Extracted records

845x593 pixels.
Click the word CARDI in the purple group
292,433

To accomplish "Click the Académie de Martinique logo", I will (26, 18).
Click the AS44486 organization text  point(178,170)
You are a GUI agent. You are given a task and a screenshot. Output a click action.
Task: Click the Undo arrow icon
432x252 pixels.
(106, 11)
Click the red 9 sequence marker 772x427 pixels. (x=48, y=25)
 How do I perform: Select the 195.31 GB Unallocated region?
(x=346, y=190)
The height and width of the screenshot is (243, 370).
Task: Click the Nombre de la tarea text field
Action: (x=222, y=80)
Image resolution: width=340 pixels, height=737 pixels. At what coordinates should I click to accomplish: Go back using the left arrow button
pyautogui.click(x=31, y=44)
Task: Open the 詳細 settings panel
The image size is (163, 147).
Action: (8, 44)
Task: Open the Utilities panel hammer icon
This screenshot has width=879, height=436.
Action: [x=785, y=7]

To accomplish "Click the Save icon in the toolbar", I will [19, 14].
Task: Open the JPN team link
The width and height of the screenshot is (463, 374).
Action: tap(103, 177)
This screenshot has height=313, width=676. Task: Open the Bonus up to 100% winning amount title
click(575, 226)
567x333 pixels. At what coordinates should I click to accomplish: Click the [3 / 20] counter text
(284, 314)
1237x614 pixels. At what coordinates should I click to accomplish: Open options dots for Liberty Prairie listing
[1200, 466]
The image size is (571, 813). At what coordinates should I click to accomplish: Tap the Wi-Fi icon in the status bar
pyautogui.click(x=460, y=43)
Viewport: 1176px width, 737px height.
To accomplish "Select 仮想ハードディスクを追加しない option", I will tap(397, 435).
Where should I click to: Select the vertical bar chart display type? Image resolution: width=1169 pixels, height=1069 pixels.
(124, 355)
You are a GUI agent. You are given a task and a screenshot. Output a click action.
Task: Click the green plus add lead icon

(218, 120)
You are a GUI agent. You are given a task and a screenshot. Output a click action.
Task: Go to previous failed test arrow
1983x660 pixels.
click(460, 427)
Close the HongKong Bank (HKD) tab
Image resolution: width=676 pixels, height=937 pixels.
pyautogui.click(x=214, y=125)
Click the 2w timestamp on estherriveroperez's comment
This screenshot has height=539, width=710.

** Task item **
Restate each record word for word.

** Task answer **
845x593 pixels.
Click the word CARDI in the purple group
292,433

To accomplish "Click the Académie de Martinique logo", I will (26, 18).
Click the AS44486 organization text  point(178,170)
You are a GUI agent. You are given a task and a screenshot. Output a click action.
Task: Click the Undo arrow icon
432x252 pixels.
(106, 11)
Click the red 9 sequence marker 772x427 pixels. (x=48, y=25)
 How do I perform: Select the 195.31 GB Unallocated region?
(x=346, y=190)
The height and width of the screenshot is (243, 370).
Task: Click the Nombre de la tarea text field
Action: (x=222, y=80)
Image resolution: width=340 pixels, height=737 pixels. At what coordinates should I click to accomplish: Go back using the left arrow button
pyautogui.click(x=31, y=44)
Task: Open the 詳細 settings panel
The image size is (163, 147).
Action: (8, 44)
Task: Open the Utilities panel hammer icon
This screenshot has width=879, height=436.
Action: [x=785, y=7]

To accomplish "Click the Save icon in the toolbar", I will [19, 14].
Task: Open the JPN team link
The width and height of the screenshot is (463, 374).
Action: tap(103, 177)
This screenshot has height=313, width=676. Task: Open the Bonus up to 100% winning amount title
click(575, 226)
567x333 pixels. At what coordinates should I click to accomplish: Click the [3 / 20] counter text
(284, 314)
1237x614 pixels. At what coordinates should I click to accomplish: Open options dots for Liberty Prairie listing
[1200, 466]
The image size is (571, 813). At what coordinates should I click to accomplish: Tap the Wi-Fi icon in the status bar
pyautogui.click(x=460, y=43)
Viewport: 1176px width, 737px height.
To accomplish "Select 仮想ハードディスクを追加しない option", I will tap(397, 435).
Where should I click to: Select the vertical bar chart display type? Image resolution: width=1169 pixels, height=1069 pixels.
(124, 355)
You are a GUI agent. You are given a task and a screenshot. Output a click action.
Task: Click the green plus add lead icon

(218, 120)
You are a GUI agent. You are given a task and a screenshot. Output a click action.
Task: Go to previous failed test arrow
1983x660 pixels.
click(460, 427)
Close the HongKong Bank (HKD) tab
Image resolution: width=676 pixels, height=937 pixels.
pyautogui.click(x=214, y=125)
Click the 2w timestamp on estherriveroperez's comment
This screenshot has height=539, width=710.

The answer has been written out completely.